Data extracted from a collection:

------

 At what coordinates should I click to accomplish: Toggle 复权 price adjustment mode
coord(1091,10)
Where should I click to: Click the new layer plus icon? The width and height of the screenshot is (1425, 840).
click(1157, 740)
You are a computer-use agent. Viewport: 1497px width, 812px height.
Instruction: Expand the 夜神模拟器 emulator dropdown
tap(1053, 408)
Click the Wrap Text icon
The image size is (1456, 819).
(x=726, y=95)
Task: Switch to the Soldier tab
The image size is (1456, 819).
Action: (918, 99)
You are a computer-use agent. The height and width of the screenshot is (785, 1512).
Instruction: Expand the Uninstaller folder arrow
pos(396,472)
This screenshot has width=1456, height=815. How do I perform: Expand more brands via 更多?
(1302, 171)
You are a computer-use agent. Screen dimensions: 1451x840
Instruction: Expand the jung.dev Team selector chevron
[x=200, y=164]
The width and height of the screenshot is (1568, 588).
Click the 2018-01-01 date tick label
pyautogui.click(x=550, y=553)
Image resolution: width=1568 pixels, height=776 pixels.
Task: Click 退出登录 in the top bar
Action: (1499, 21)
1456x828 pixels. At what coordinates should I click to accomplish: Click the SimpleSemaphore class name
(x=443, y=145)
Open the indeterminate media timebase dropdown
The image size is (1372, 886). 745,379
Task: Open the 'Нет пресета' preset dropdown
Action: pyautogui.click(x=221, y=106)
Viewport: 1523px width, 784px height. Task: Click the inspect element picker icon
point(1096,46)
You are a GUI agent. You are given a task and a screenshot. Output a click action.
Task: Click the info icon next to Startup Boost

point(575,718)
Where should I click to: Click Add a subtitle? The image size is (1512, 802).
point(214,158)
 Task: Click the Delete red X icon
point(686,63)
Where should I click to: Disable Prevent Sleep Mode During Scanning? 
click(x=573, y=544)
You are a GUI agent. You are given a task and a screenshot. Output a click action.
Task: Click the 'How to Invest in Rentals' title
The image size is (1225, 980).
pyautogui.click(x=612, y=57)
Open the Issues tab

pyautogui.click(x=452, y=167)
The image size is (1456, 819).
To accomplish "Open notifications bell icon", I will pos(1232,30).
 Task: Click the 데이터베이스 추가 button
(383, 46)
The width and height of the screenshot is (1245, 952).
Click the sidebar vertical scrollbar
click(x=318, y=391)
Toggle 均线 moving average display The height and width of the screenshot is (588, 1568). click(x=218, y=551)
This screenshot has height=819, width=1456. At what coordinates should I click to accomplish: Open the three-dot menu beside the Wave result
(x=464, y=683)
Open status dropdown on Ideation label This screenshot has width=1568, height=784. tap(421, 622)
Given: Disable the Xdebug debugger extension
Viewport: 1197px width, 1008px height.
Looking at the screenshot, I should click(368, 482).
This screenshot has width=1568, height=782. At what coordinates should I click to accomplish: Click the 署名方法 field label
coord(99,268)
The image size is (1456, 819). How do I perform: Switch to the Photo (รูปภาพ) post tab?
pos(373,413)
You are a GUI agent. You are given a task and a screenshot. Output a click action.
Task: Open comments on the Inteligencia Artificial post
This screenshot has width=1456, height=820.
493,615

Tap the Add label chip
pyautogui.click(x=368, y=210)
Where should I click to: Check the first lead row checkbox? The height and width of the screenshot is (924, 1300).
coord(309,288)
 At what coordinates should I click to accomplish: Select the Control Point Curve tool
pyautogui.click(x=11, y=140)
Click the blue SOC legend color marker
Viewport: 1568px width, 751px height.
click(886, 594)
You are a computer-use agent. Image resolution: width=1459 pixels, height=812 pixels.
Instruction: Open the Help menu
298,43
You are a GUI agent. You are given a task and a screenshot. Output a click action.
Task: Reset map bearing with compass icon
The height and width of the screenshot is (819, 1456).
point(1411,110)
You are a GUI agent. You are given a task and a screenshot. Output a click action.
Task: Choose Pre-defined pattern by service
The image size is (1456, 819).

------

- **Problem to solve**
Transcribe each entry word for word.

- **Expected output**
 At what coordinates should I click to accomplish: Toggle 复权 price adjustment mode
coord(1091,10)
Where should I click to: Click the new layer plus icon? The width and height of the screenshot is (1425, 840).
click(1157, 740)
You are a computer-use agent. Viewport: 1497px width, 812px height.
Instruction: Expand the 夜神模拟器 emulator dropdown
tap(1053, 408)
Click the Wrap Text icon
The image size is (1456, 819).
(x=726, y=95)
Task: Switch to the Soldier tab
The image size is (1456, 819).
Action: (918, 99)
You are a computer-use agent. The height and width of the screenshot is (785, 1512).
Instruction: Expand the Uninstaller folder arrow
pos(396,472)
This screenshot has width=1456, height=815. How do I perform: Expand more brands via 更多?
(1302, 171)
You are a computer-use agent. Screen dimensions: 1451x840
Instruction: Expand the jung.dev Team selector chevron
[x=200, y=164]
The width and height of the screenshot is (1568, 588).
Click the 2018-01-01 date tick label
pyautogui.click(x=550, y=553)
Image resolution: width=1568 pixels, height=776 pixels.
Task: Click 退出登录 in the top bar
Action: (1499, 21)
1456x828 pixels. At what coordinates should I click to accomplish: Click the SimpleSemaphore class name
(x=443, y=145)
Open the indeterminate media timebase dropdown
The image size is (1372, 886). 745,379
Task: Open the 'Нет пресета' preset dropdown
Action: pyautogui.click(x=221, y=106)
Viewport: 1523px width, 784px height. Task: Click the inspect element picker icon
point(1096,46)
You are a GUI agent. You are given a task and a screenshot. Output a click action.
Task: Click the info icon next to Startup Boost

point(575,718)
Where should I click to: Click Add a subtitle? The image size is (1512, 802).
point(214,158)
 Task: Click the Delete red X icon
point(686,63)
Where should I click to: Disable Prevent Sleep Mode During Scanning? 
click(x=573, y=544)
You are a GUI agent. You are given a task and a screenshot. Output a click action.
Task: Click the 'How to Invest in Rentals' title
The image size is (1225, 980).
pyautogui.click(x=612, y=57)
Open the Issues tab

pyautogui.click(x=452, y=167)
The image size is (1456, 819).
To accomplish "Open notifications bell icon", I will pos(1232,30).
 Task: Click the 데이터베이스 추가 button
(383, 46)
The width and height of the screenshot is (1245, 952).
Click the sidebar vertical scrollbar
click(x=318, y=391)
Toggle 均线 moving average display The height and width of the screenshot is (588, 1568). click(x=218, y=551)
This screenshot has height=819, width=1456. At what coordinates should I click to accomplish: Open the three-dot menu beside the Wave result
(x=464, y=683)
Open status dropdown on Ideation label This screenshot has width=1568, height=784. tap(421, 622)
Given: Disable the Xdebug debugger extension
Viewport: 1197px width, 1008px height.
Looking at the screenshot, I should click(368, 482).
This screenshot has width=1568, height=782. At what coordinates should I click to accomplish: Click the 署名方法 field label
coord(99,268)
The image size is (1456, 819). How do I perform: Switch to the Photo (รูปภาพ) post tab?
pos(373,413)
You are a GUI agent. You are given a task and a screenshot. Output a click action.
Task: Open comments on the Inteligencia Artificial post
This screenshot has width=1456, height=820.
493,615

Tap the Add label chip
pyautogui.click(x=368, y=210)
Where should I click to: Check the first lead row checkbox? The height and width of the screenshot is (924, 1300).
coord(309,288)
 At what coordinates should I click to accomplish: Select the Control Point Curve tool
pyautogui.click(x=11, y=140)
Click the blue SOC legend color marker
Viewport: 1568px width, 751px height.
click(886, 594)
You are a computer-use agent. Image resolution: width=1459 pixels, height=812 pixels.
Instruction: Open the Help menu
298,43
You are a GUI agent. You are given a task and a screenshot. Output a click action.
Task: Reset map bearing with compass icon
The height and width of the screenshot is (819, 1456).
point(1411,110)
You are a GUI agent. You are given a task and a screenshot. Output a click action.
Task: Choose Pre-defined pattern by service
The image size is (1456, 819).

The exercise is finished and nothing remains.